WHAT IS BEING ASKED: Copy nothing but the lines from the one containing "This screenshot has width=322, height=470." through the last line of the entries below, exactly as written and without pictures.
====== GIVEN INFORMATION ======
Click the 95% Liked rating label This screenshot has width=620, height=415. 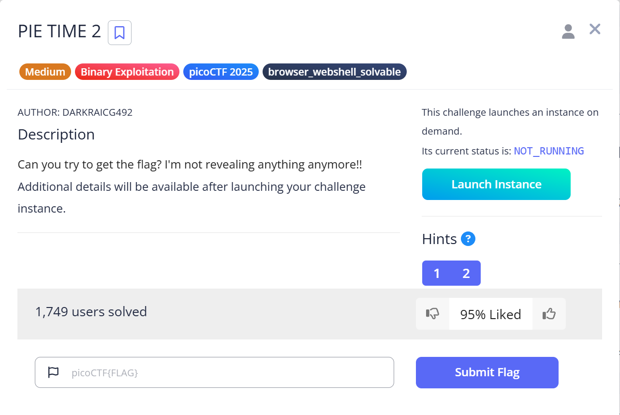pyautogui.click(x=490, y=314)
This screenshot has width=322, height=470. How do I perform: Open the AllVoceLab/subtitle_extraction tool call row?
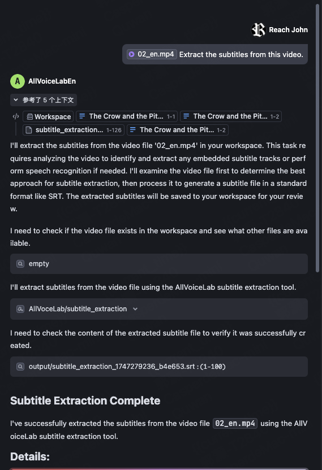click(159, 309)
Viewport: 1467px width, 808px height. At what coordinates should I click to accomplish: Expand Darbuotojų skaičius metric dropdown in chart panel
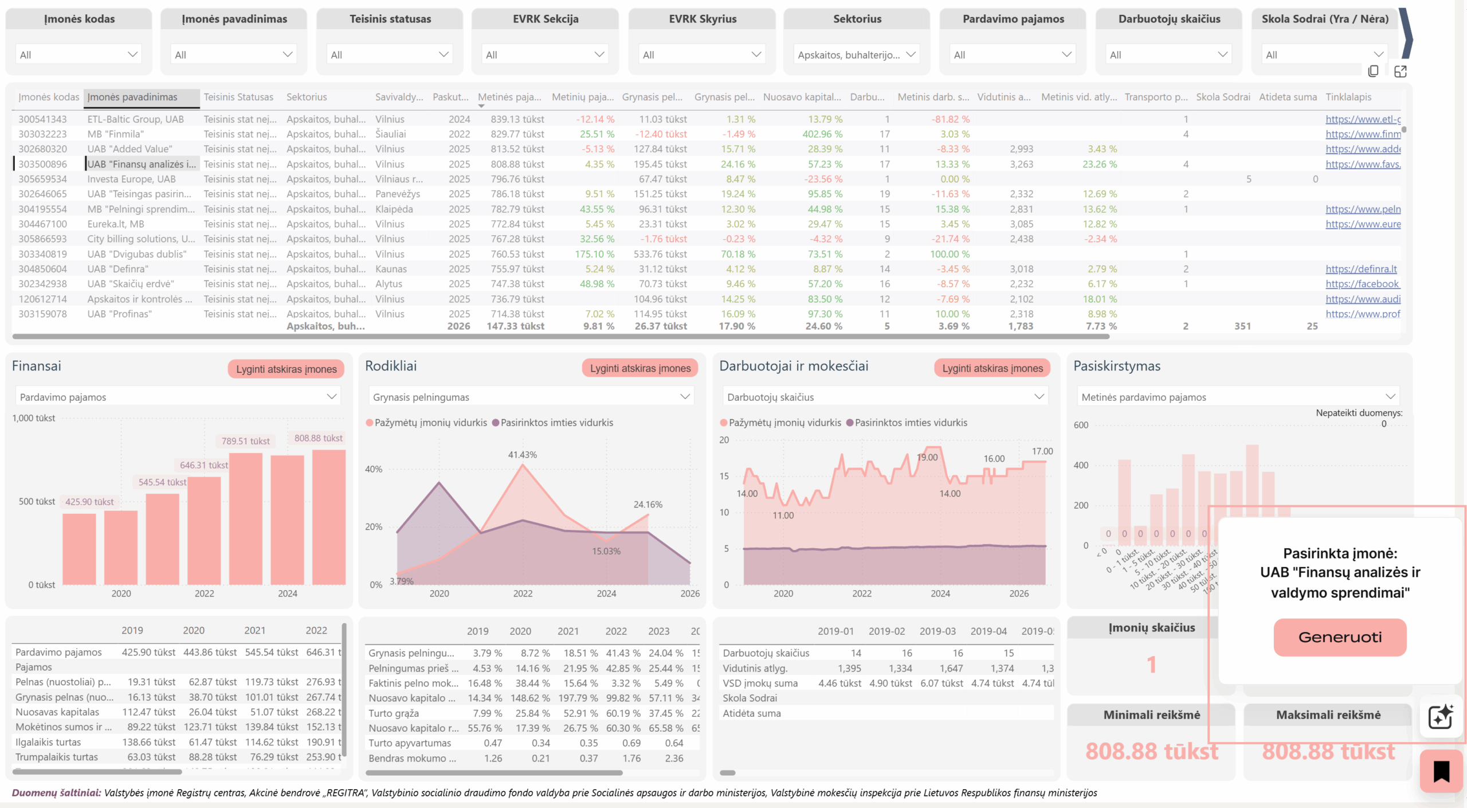tap(885, 397)
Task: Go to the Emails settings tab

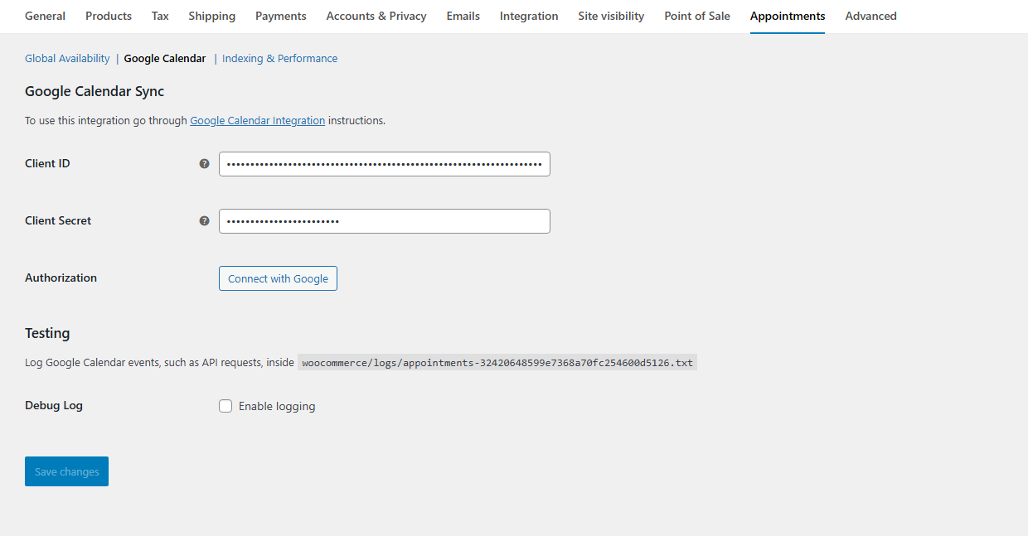Action: coord(463,16)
======
WRITTEN SOLUTION:
This screenshot has width=322, height=470. How do I perform: Open the AllVoceLab/subtitle_extraction tool call row?
click(159, 309)
Viewport: 1467px width, 808px height. At what coordinates should I click to accomplish: Expand Darbuotojų skaičius metric dropdown in chart panel
tap(885, 397)
Task: Go to the Emails settings tab

Action: coord(463,16)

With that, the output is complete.